The United States, Iran and four world powers reached landmark negotiations on Nov. 24 that will allow foreign powers to better monitor Iran’s nuclear program with the hope of sanction reliefs.
The negotiation allows for the monitoring of Iranian nuclear reactors and centrifuges that enrich uranium for nuclear power. Highly enriched uranium is necessary for nuclear weaponization, whereas an enrichment level of only 5 percent is necessary for producing nuclear energy. Iran has been enriching uranium to levels of 20 percent in some reactors, and it claims that its nuclear program is solely for peaceful purposes of providing energy.
International relations professor Donna Lee Bowen said that the international deal, however restrictive on Iran’s nuclear program, can yield great long-term benefits for Iran. The agreement, an initial agreement that lays the groundwork for a more comprehensive arrangement in the future, allows foreign powers to monitor the reactors and will halt uranium enrichment at its current levels. It also prohibits the construction of additional centrifuges to ensure that Iran’s nuclear program will not create nuclear weapons. Iran will potentially receive $7 billion in sanctions relief after six months of monitoring ensures that the nuclear program will not produce weapons.

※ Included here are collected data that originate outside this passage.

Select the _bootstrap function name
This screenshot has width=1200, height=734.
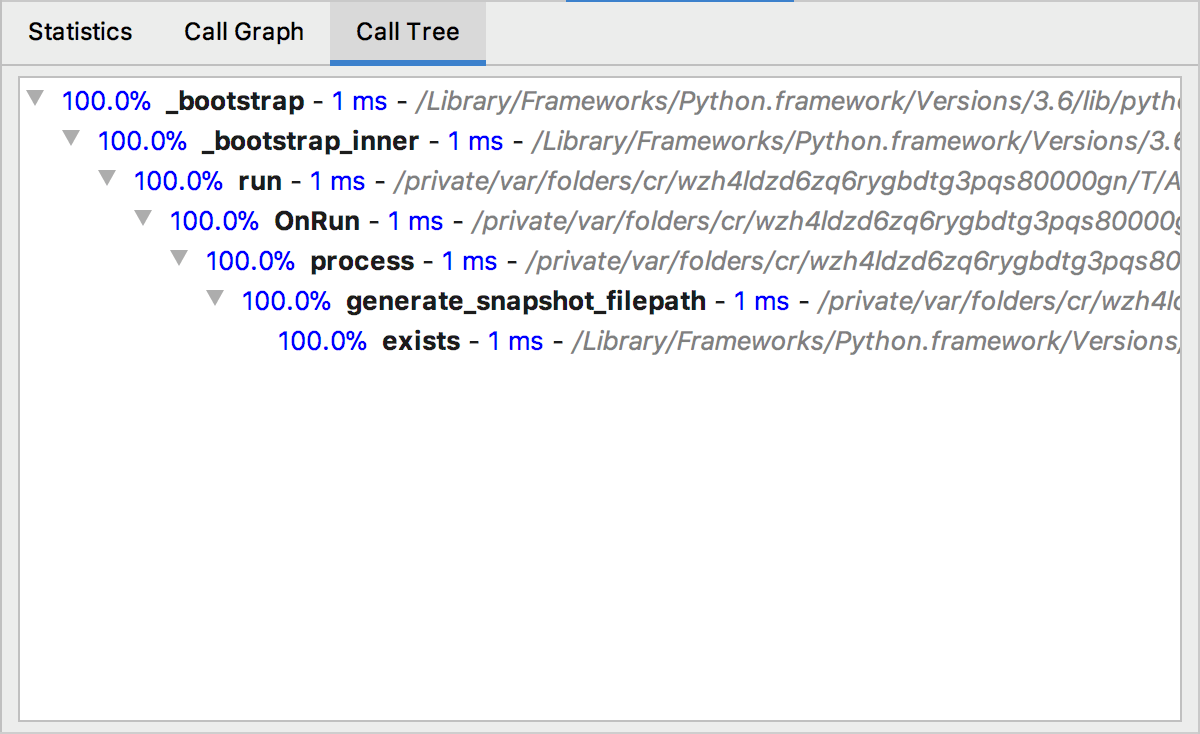[x=234, y=100]
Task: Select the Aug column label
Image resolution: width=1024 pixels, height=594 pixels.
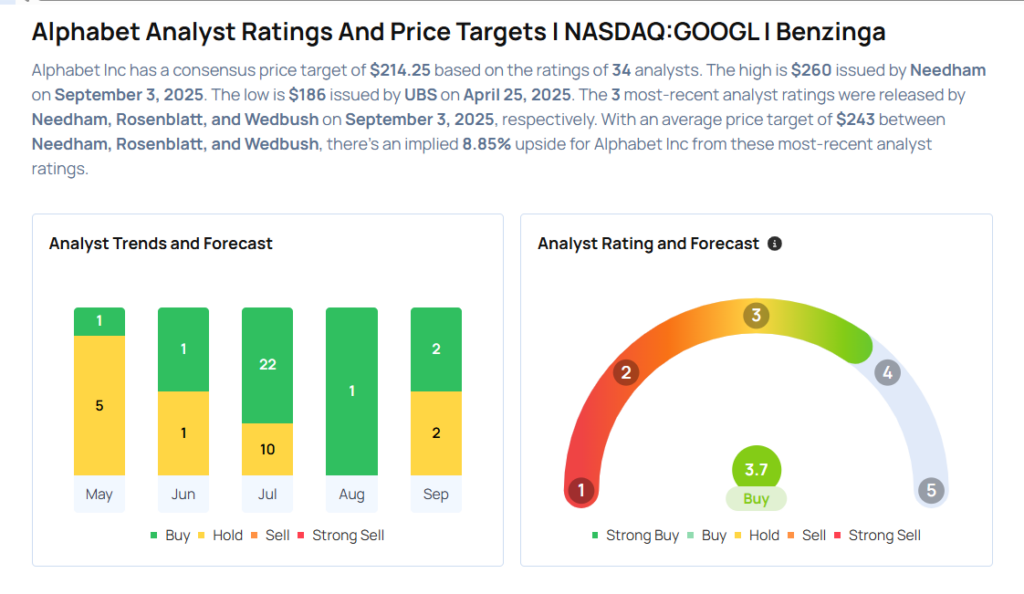Action: coord(351,494)
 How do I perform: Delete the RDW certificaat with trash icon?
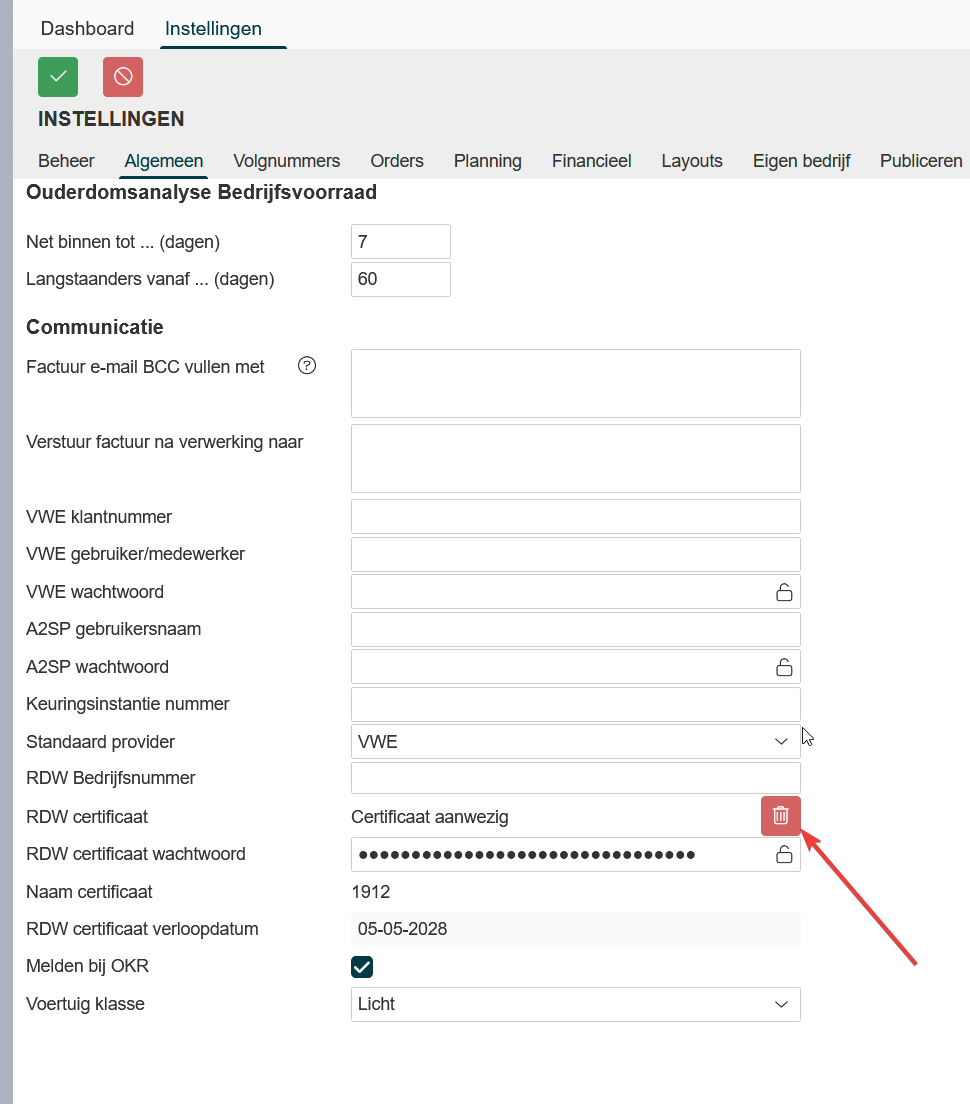[x=780, y=816]
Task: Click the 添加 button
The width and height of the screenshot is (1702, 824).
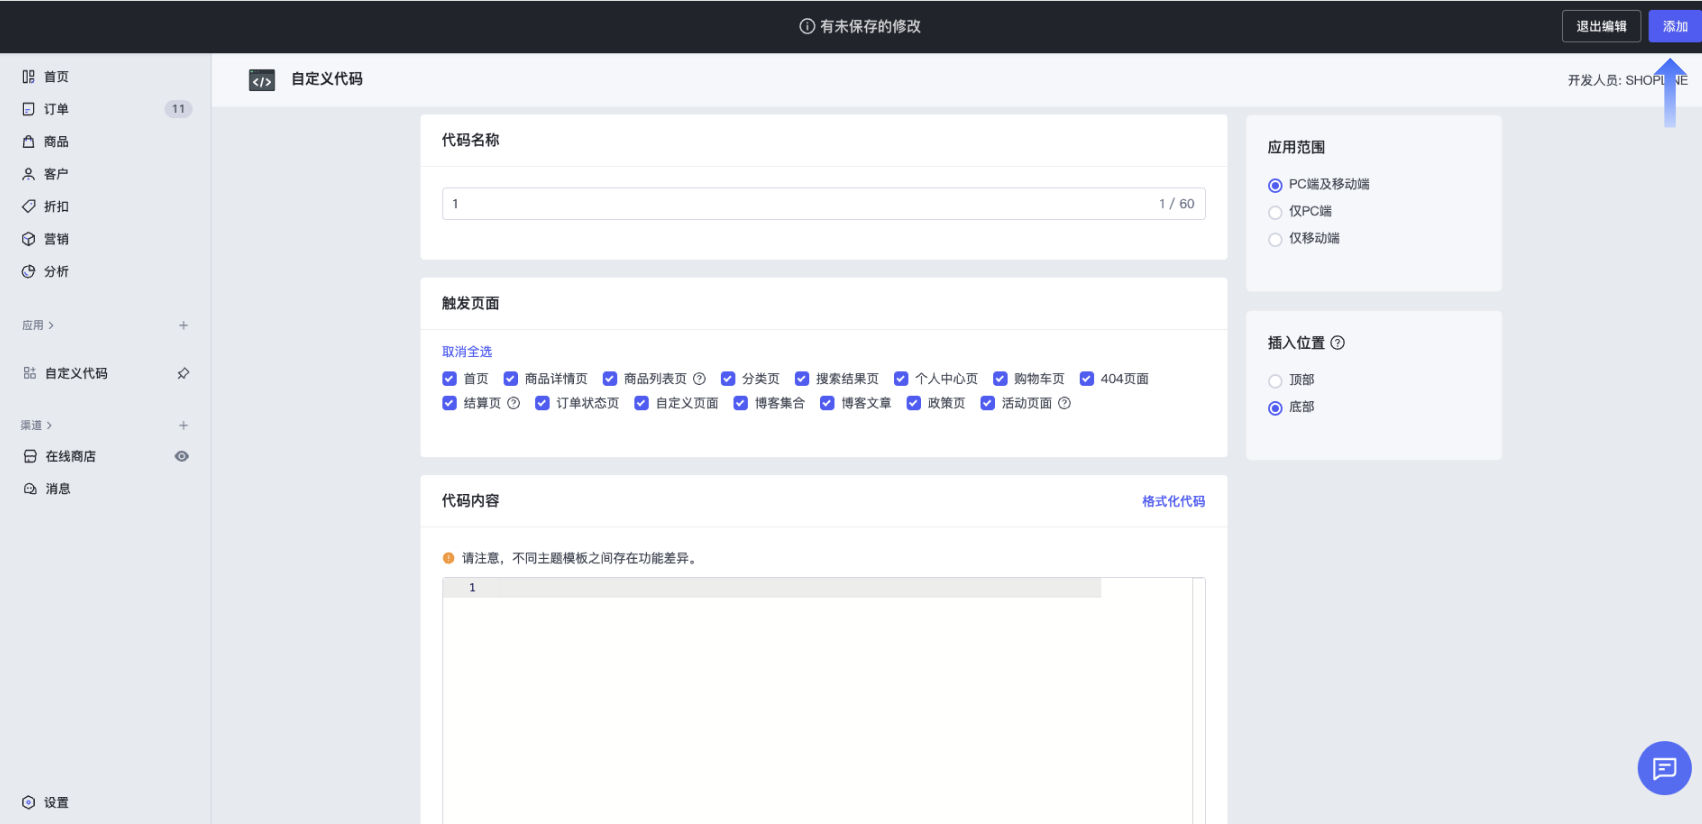Action: 1675,26
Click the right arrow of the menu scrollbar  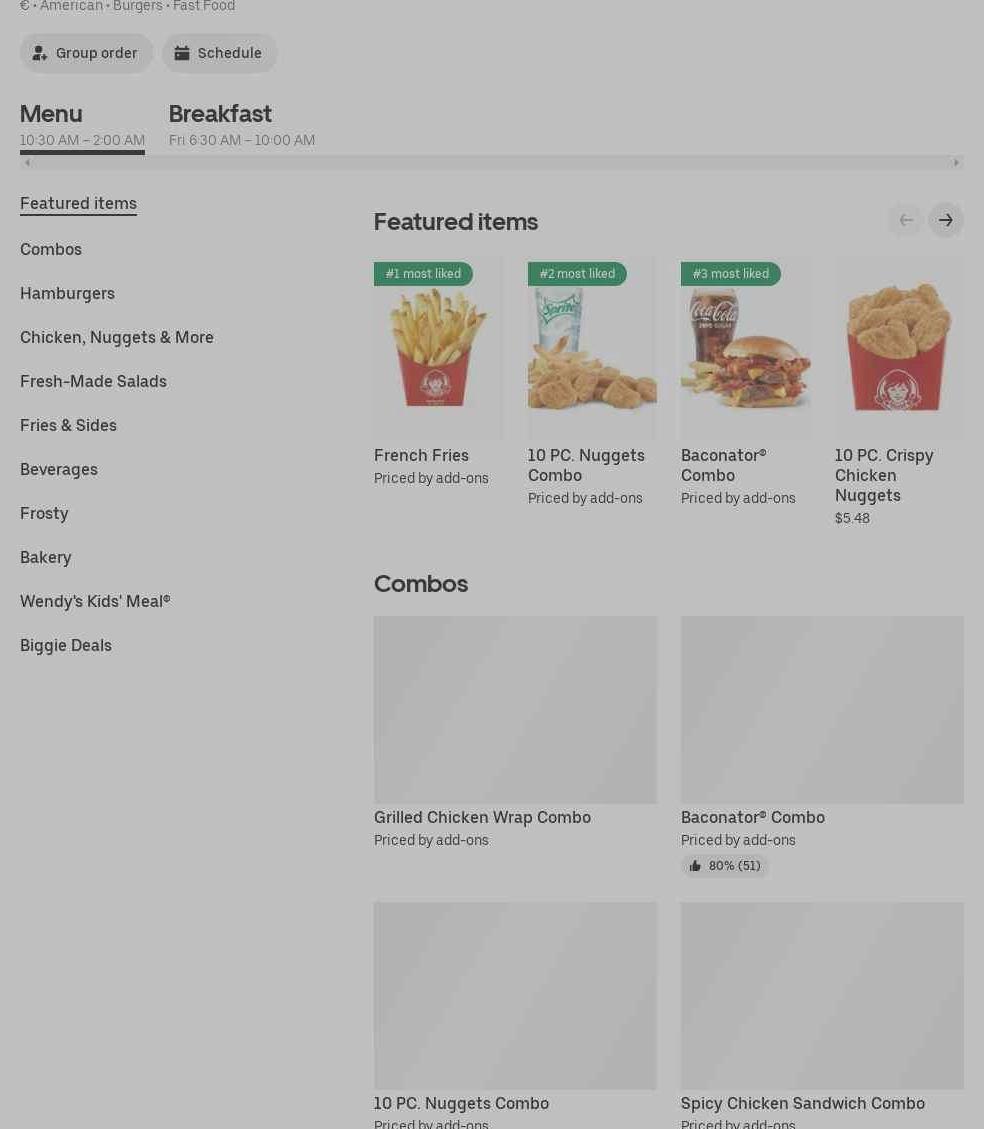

“It’s a really big deal for Iran,” Bowen said. “They’re hoping this will bring a little ease to state repression.”
Bowen said this state repression includes humanity and civil rights abuses by the regime, which will hopefully lift when foreign countries begin to investigate Iran. The deal is widely seen as a “win-win” situation for the U.S. and Iran, but not every country is pleased with the deal.
Israeli prime minister Benjamin Netanyahu, called the deal a “historic mistake,” saying Iran cannot be trusted. Israel claims that Iran is a threat and that Israel is a likely target if Iran conceals parts of its nuclear program from monitoring and creates a nuclear weapon.
“The real basic point is, can you trust them?” Bowen said.